Monday, October 19, 2009

Dissipate

I've run out of photos again. Not run out, exactly. I have more of the Polaroid series I could scan. For that matter, I have about a hundred Polaroid images from the "Postcards from Nowhere" series I could post, but I feel repetitious. I post close to four hundred images a year, I think. At least three hundred and fifty. Coming up with those is difficult. No, it is not difficult to come up with the images, it is difficult to represent myself in photos that many times a year. Maybe tomorrow I'll have something new, either that, or I will give in and post another shot from a series I've posted before. But I keep thinking, if I only posted an image a week. . . .

* * * * *
I got back to a town with a hangover. Halloween had been everything it was hoped. Now, everything looked beat, used up. Decorations were torn and tattered. Plastic cups littered corners and curbs. The energy was gone. And maybe that was the idea. Now it was time to study, time to prepare for the hard work that lay ahead in November. Halloween had been a catharsis, of sorts. The madness had dissipated.

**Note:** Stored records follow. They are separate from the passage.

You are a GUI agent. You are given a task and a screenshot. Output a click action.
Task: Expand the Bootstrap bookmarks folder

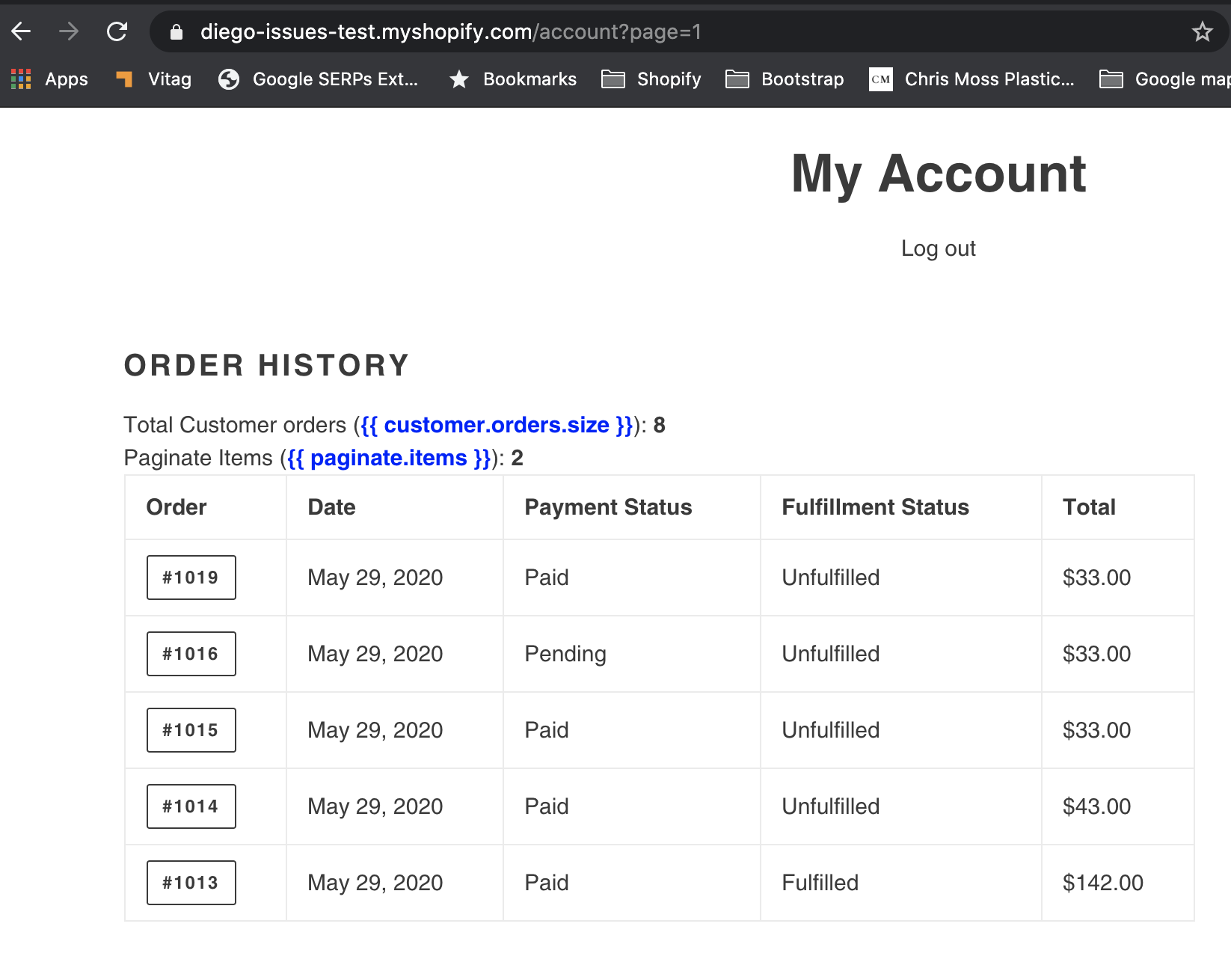coord(785,79)
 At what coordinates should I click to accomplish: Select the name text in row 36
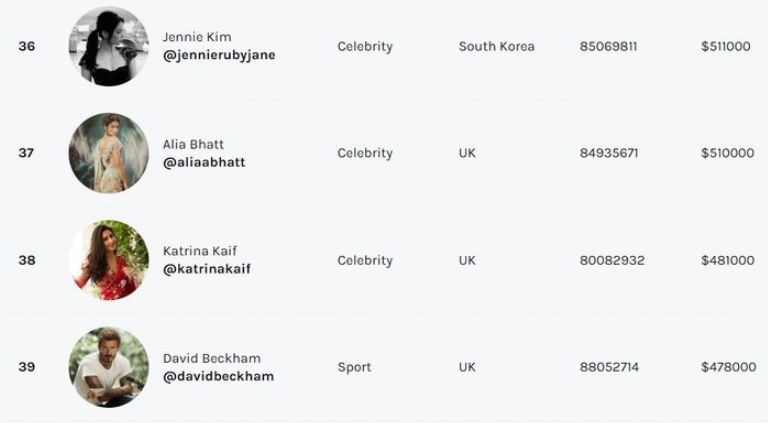pos(197,37)
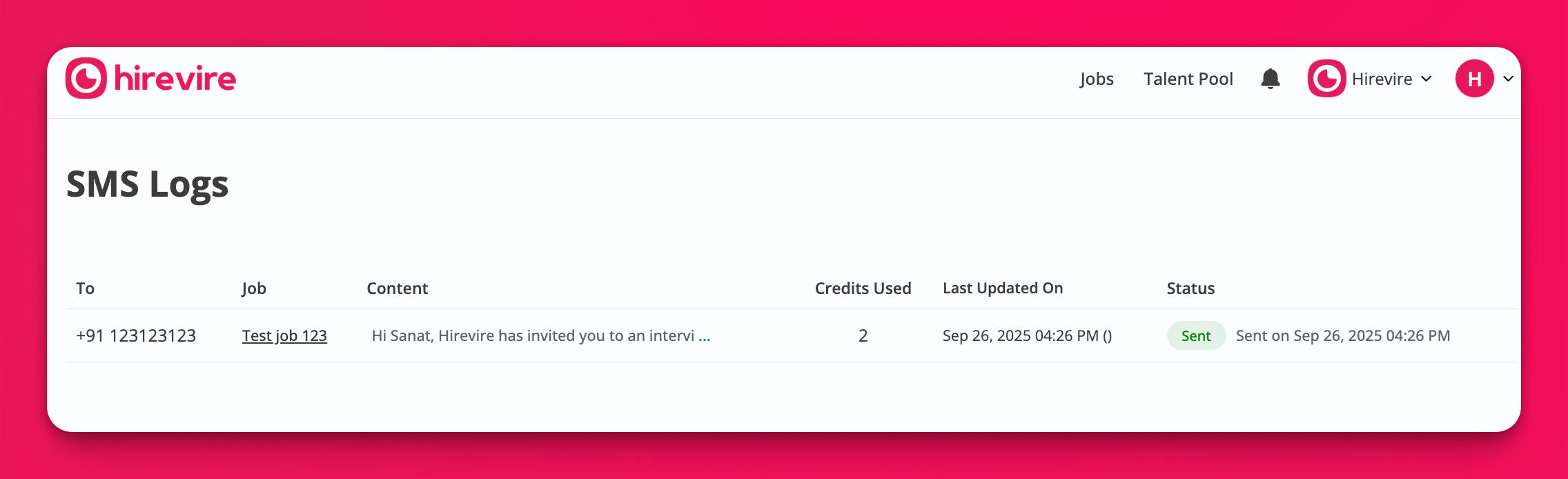Open the user account menu chevron
Viewport: 1568px width, 479px height.
pyautogui.click(x=1509, y=79)
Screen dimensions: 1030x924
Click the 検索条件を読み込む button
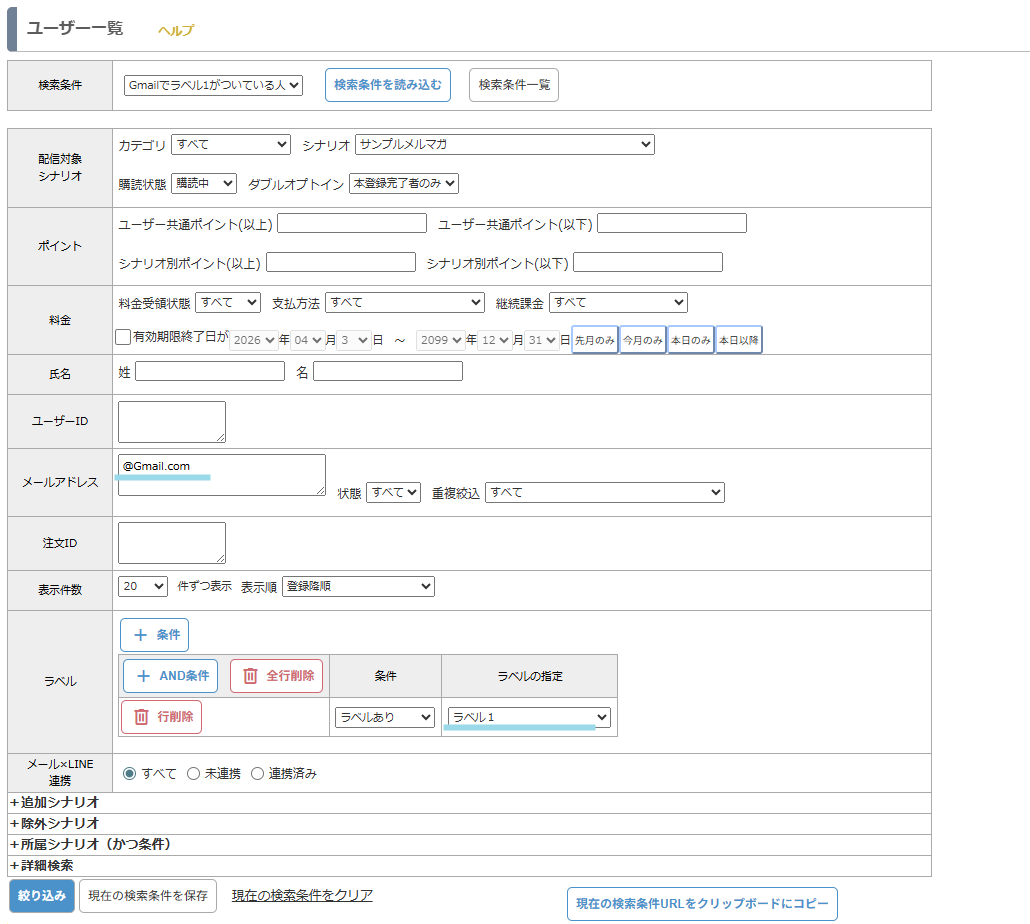[388, 85]
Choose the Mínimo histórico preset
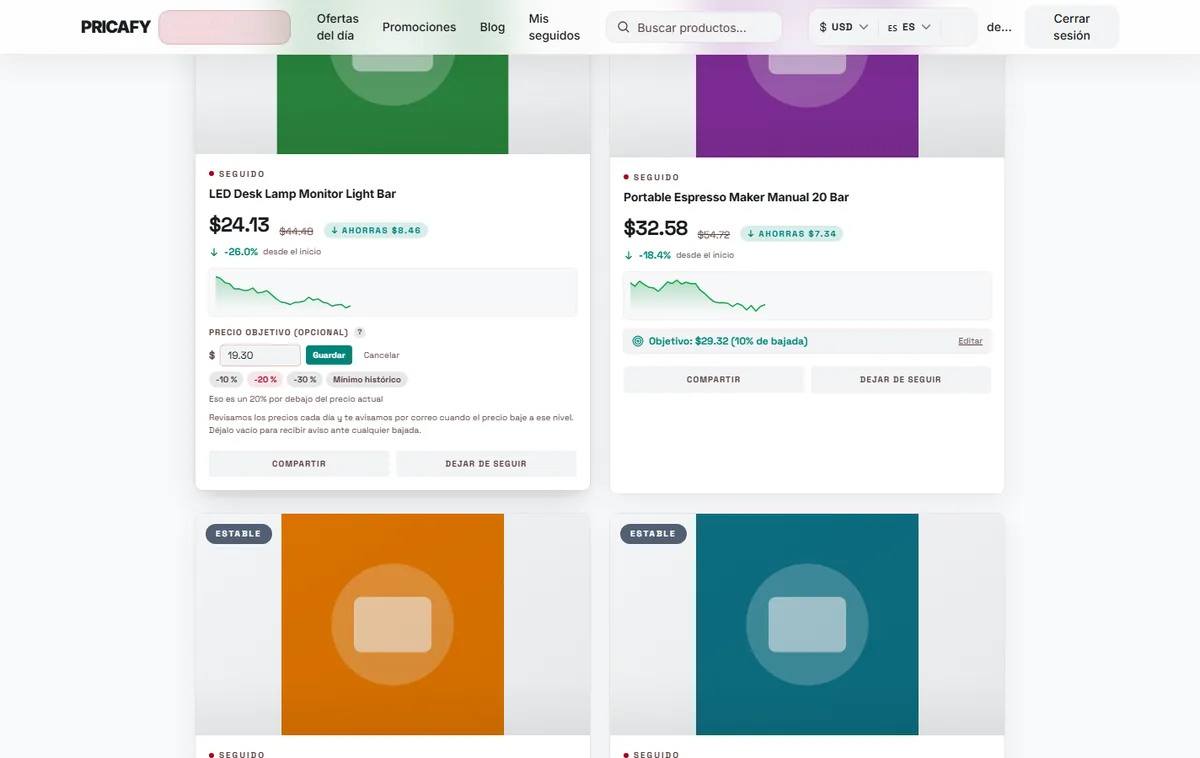The image size is (1200, 758). click(367, 379)
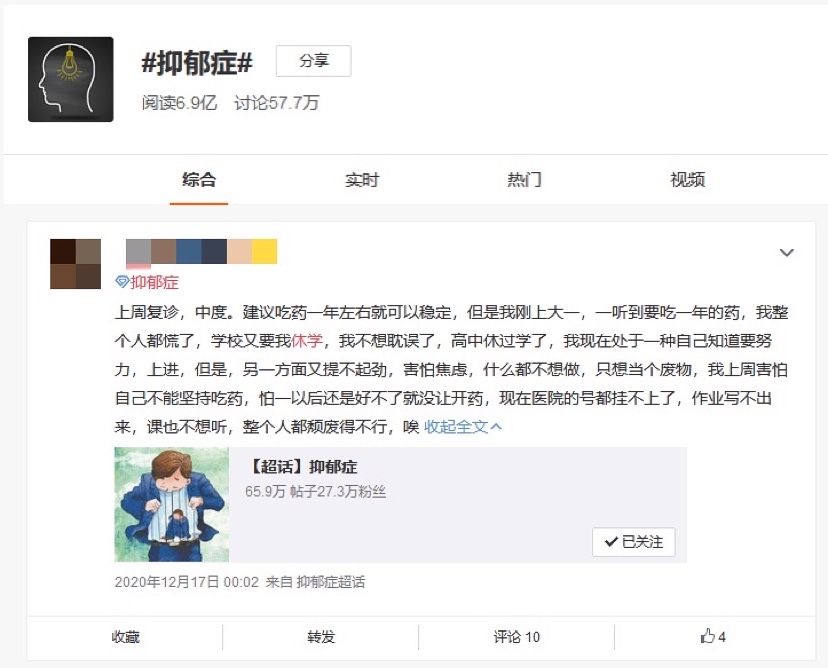Viewport: 828px width, 668px height.
Task: Click the 【超话】抑郁症 card title
Action: [302, 467]
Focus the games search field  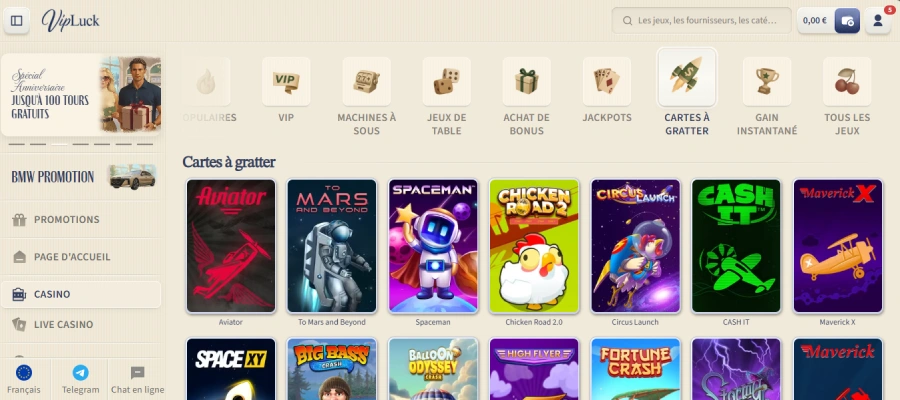701,21
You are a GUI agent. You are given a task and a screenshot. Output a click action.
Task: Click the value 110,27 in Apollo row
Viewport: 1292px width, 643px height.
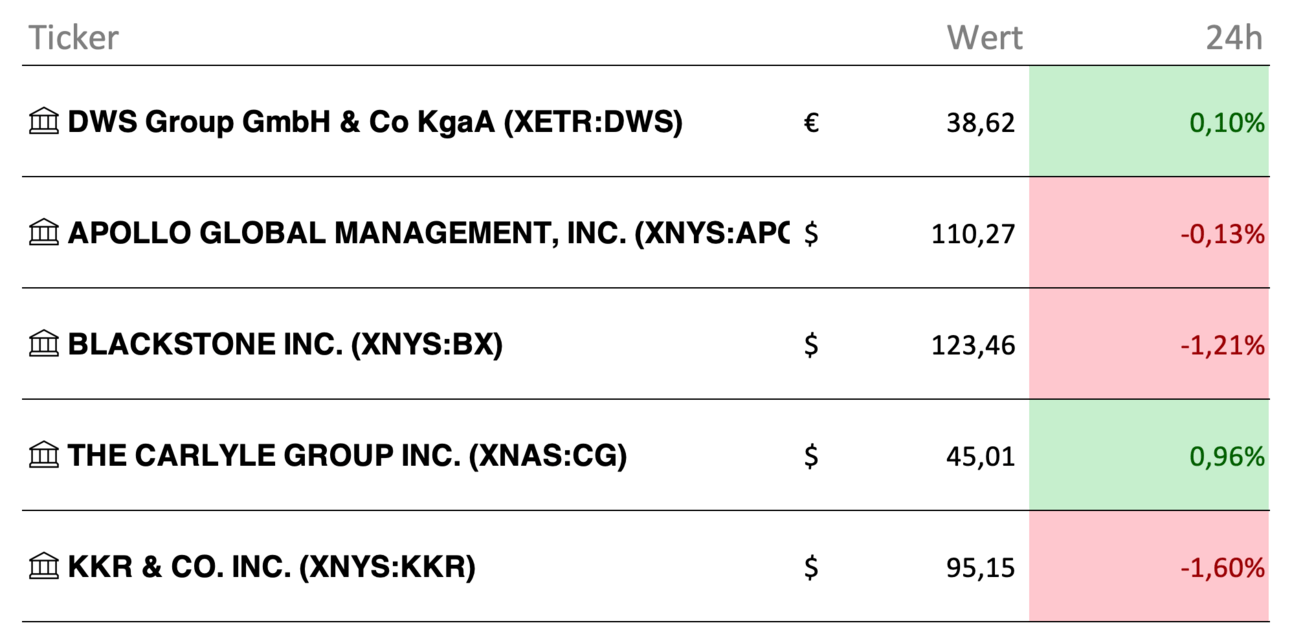coord(972,234)
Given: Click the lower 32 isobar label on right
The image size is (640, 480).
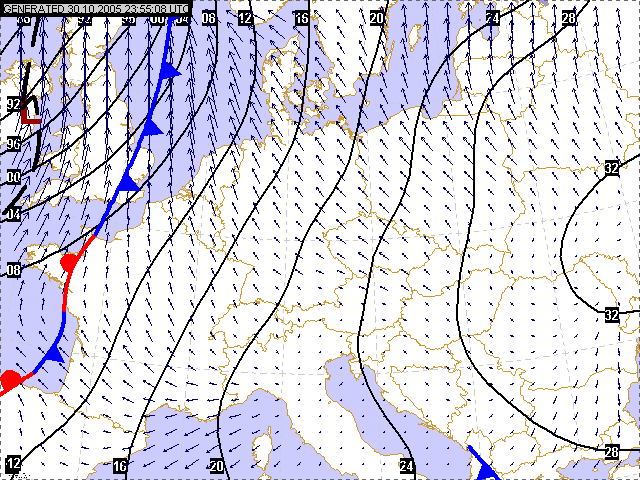Looking at the screenshot, I should click(x=612, y=315).
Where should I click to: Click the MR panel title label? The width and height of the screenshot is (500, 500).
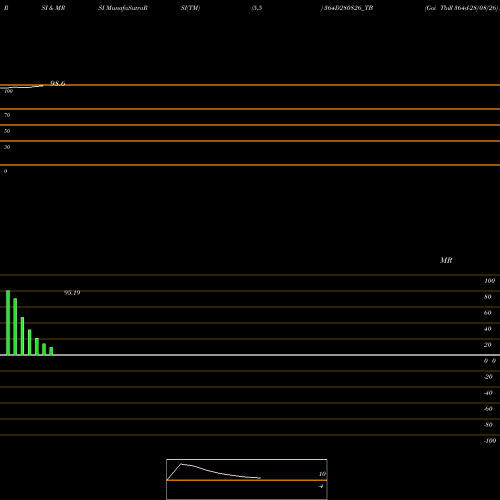(x=446, y=260)

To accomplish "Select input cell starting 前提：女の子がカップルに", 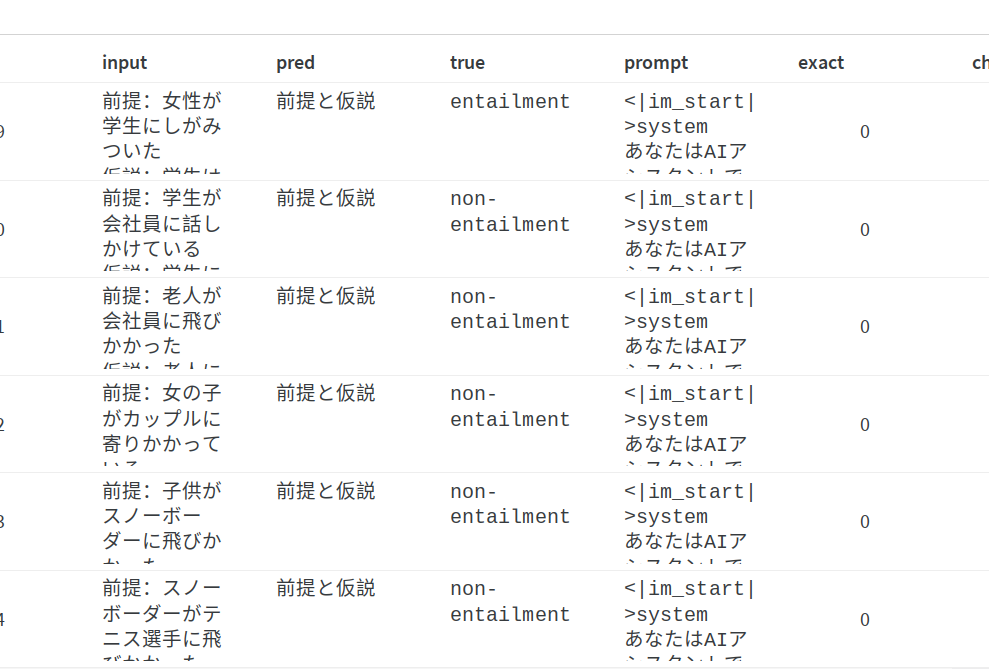I will coord(162,420).

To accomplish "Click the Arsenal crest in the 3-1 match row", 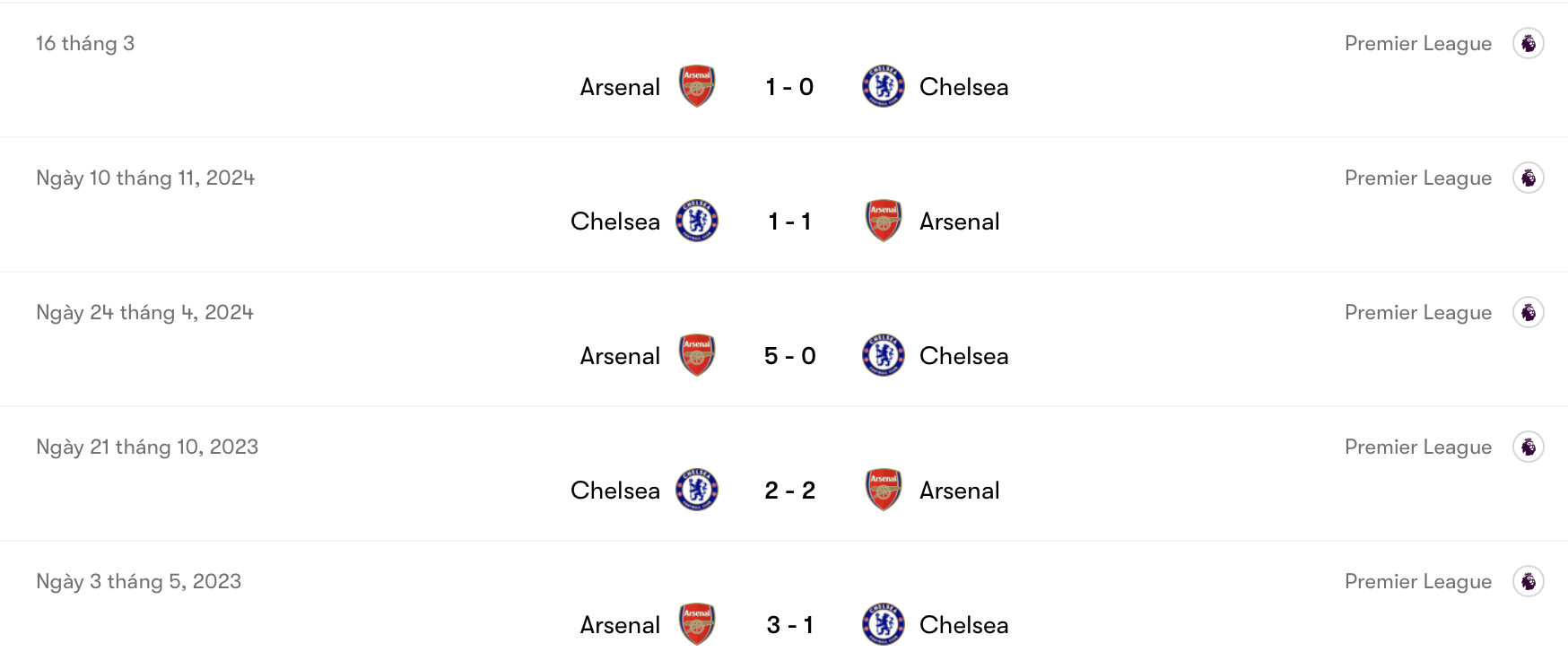I will tap(695, 625).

The next week, I got a notice that the apartment complex in which I was living had been sold to the university and that no leases would be renewed when they expired. I had signed for only the term, so after Christmas, I would have to find a new place to live. Mick and his roommates were in the same situation.

"What are you going to do?" I asked him.

"I don't know. I don't want to live with these guys any more. You want to get a place together?"
I'd never had a roommate before, and I wasn't certain how I liked the idea, but I said, "Sure, I guess. You have any ideas?"

"I don't know. I'd like to live out toward the country, maybe. The rents are cheap."

And so it was decided. We'd look for a place away from town.